Requirement ::
Return each line of the material below that contains the string "Instruction".

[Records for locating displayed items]
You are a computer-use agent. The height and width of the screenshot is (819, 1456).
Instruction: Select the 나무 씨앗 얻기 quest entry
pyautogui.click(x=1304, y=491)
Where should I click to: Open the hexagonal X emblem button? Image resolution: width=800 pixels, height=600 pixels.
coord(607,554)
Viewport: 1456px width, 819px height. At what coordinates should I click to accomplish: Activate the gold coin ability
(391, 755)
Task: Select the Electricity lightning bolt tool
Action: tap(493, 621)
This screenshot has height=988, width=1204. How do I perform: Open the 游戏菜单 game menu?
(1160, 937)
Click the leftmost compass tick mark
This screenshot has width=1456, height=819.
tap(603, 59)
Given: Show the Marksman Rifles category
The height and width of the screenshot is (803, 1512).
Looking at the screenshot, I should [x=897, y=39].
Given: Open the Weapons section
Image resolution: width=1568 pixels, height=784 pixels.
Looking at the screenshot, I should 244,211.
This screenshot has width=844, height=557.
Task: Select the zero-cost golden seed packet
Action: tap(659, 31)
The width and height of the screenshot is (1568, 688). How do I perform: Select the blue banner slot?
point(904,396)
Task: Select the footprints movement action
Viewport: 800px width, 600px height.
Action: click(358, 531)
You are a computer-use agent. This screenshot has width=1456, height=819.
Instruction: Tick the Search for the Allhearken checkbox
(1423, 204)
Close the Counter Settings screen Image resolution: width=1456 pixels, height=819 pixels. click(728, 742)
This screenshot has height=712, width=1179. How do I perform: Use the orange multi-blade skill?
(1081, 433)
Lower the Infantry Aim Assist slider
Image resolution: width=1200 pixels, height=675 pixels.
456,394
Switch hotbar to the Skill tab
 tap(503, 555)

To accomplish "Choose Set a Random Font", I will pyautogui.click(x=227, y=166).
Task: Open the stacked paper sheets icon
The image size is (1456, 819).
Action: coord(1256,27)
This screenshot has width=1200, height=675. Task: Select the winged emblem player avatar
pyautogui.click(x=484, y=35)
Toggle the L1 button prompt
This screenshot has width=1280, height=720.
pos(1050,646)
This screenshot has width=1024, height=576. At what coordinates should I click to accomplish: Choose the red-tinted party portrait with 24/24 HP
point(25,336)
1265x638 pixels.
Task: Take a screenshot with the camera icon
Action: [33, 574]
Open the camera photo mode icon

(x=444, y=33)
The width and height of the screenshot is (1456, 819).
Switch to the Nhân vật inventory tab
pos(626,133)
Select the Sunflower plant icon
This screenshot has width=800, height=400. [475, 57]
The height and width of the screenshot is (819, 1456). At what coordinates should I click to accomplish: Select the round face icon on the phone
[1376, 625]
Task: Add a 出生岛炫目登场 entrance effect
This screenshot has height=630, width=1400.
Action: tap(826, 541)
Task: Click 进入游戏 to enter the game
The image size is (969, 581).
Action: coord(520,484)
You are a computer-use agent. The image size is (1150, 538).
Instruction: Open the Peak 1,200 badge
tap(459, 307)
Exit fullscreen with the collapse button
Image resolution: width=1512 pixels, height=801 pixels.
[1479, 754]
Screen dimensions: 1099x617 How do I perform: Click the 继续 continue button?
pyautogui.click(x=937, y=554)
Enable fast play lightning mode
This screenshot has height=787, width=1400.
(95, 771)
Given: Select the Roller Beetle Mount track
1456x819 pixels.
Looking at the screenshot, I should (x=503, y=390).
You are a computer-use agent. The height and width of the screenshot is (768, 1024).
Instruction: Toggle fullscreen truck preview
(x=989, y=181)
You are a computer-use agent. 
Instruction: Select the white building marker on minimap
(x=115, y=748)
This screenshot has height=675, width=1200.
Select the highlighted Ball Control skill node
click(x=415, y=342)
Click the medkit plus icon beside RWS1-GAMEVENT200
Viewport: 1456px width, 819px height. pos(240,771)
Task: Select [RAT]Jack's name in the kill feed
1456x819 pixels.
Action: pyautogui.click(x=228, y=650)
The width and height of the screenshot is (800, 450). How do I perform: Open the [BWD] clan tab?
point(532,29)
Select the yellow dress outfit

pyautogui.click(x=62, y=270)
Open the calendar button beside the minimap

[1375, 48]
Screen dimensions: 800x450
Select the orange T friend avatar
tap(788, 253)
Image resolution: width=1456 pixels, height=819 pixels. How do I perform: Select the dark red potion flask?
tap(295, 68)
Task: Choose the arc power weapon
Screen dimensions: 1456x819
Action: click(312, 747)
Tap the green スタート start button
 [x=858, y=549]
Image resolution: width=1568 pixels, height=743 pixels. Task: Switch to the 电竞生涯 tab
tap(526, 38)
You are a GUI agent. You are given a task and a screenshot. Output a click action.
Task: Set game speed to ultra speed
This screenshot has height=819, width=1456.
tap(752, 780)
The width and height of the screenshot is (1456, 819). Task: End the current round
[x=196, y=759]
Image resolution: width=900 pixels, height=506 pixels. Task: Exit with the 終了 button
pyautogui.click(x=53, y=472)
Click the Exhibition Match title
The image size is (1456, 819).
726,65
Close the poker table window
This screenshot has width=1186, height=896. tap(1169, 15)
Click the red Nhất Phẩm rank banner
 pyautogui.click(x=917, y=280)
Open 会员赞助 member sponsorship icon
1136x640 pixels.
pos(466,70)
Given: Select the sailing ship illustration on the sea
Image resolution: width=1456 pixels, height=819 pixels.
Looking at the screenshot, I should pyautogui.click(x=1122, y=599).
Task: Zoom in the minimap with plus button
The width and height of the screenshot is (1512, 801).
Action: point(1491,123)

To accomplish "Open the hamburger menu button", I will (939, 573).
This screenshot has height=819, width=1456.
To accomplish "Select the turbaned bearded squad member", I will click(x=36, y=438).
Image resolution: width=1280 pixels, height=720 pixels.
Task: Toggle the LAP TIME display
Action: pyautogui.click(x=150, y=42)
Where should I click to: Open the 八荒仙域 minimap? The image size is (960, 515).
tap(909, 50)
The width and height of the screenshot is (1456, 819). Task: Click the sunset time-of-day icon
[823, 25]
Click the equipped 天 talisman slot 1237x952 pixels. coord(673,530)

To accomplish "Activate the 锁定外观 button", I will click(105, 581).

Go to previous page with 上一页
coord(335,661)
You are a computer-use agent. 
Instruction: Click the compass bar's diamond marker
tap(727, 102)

Answer to this problem ::
Instruction: Select the 나무 씨앗 얻기 quest entry
Instruction: Tick the Search for the Allhearken checkbox
Instruction: Open the Peak 1,200 badge
Instruction: Toggle fullscreen truck preview
Instruction: Select the white building marker on minimap
Instruction: Click the compass bar's diamond marker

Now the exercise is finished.